**Your tasks**
A: Decide whether each statement below agrees with the post on generic delegates and lambda expressions in LINQ. For each, answer yes or no and quote the deciding words from the post. (i) An orderby clause in a LINQ query is actually an OrderBy extension method call. (ii) The query syntax is supported by the C# compiler only. (iii) The sample query sets the allCustomers variable to true.
B: In the post on generic delegates and lambda expressions in LINQ, which version of .NET provides the extension methods that support LINQ?

Understanding Generic Delegates and Lambda Expressions with LINQ Extension Methods

July 28, 2009 — Leonard Lobel

Generic delegates and lambda expressions underpin LINQ. If you’ve been struggling to get your arms around these new concepts, this post should help demystify matters for you.

Of course, there are a a host of other new .NET language features that enable LINQ as well. These include extension methods, type inference, anonymous types, object initializers, and custom iterators, just to name a few! In this post, I’ll address generic delegates and lambda expressions as they pertain to LINQ (that is, as they pertain to the extension methods provided in .NET 3.5 to support LINQ), and I’ll cover some of the other new language features in future posts.

LINQ Query Syntax

There is simply no LINQ without generic delegates and lambda expressions, yet it would seem at first that you can write simple LINQ queries without seeing or touching either a generic delegate or a lambda expression. Here’s a simple example that queries from a collection of customers in custs. In the where clause, we use a boolean allCustomers variable to control whether all customers or only USA customers will be returned.

1 var allCustomers = false;
2    
3 var q =
4     from c in custs
5     where c.Country == "USA" || allCustomers == true
6     orderby c.FirstName
7     select c;

Where’s the generic delegate and the lambda expression in this LINQ query? Oh they’re there all right, but the LINQ query syntax hides those details from the code.

LINQ Method Call Syntax

In reality, the compiler (C# in this case, but VB .NET as well) is supporting a sugar-coated syntax that is strikingly similar to an ordinary SQL query in the RDBMS world, but which really amounts to a chained set of method calls.

What this means is that there is really no such thing as a where clause in LINQ–it’s a Where extension method call.

And guess what? There’s no such thing as an orderby clause either–it’s an OrderBy extension method call, chained to the end of the Where method call.

Meaning that the previous query is treated by the compiler exactly as if you had coded it using LINQ method call syntax as follows:

1 var q = custs
2     .Where(c => c.Country == "USA" || allCustomers == true)
3     .OrderBy(c => c.FirstName);

So this code looks more “conventional,” eh? We’re invoking the Where method on the collection of customers, and then invoking the OrderBy method on the result returned by Where, and obtaining our final filtered and sorted results in q.

**Provided data**
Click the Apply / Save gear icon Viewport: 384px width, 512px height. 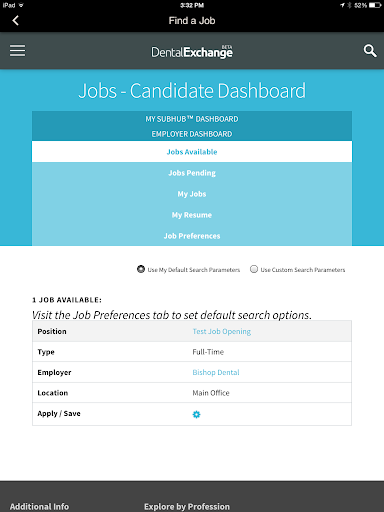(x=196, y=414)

==

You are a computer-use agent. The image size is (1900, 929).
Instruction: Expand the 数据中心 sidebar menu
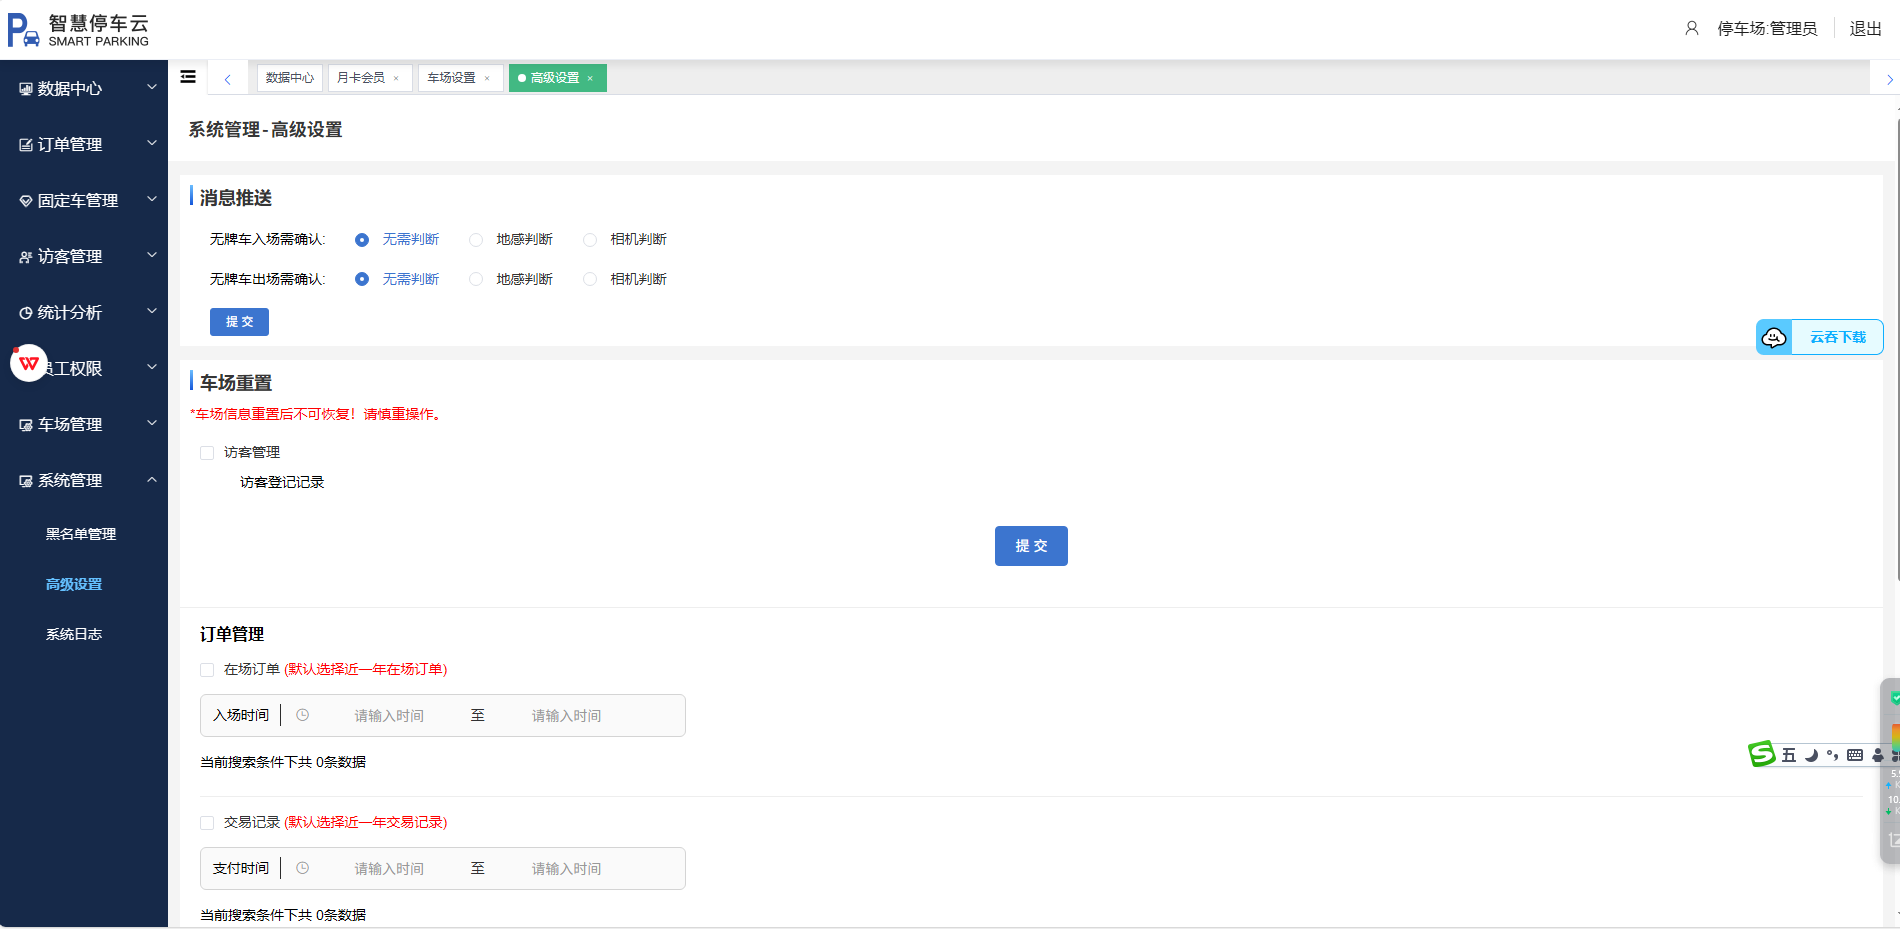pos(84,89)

**Results by task**
A:
(i) Yes: "There’s no such thing as an orderby clause either–it’s an OrderBy extension method call"
(ii) No: "the compiler (C# in this case, but VB .NET as well)"
(iii) No: "var allCustomers = false;"

B: .NET 3.5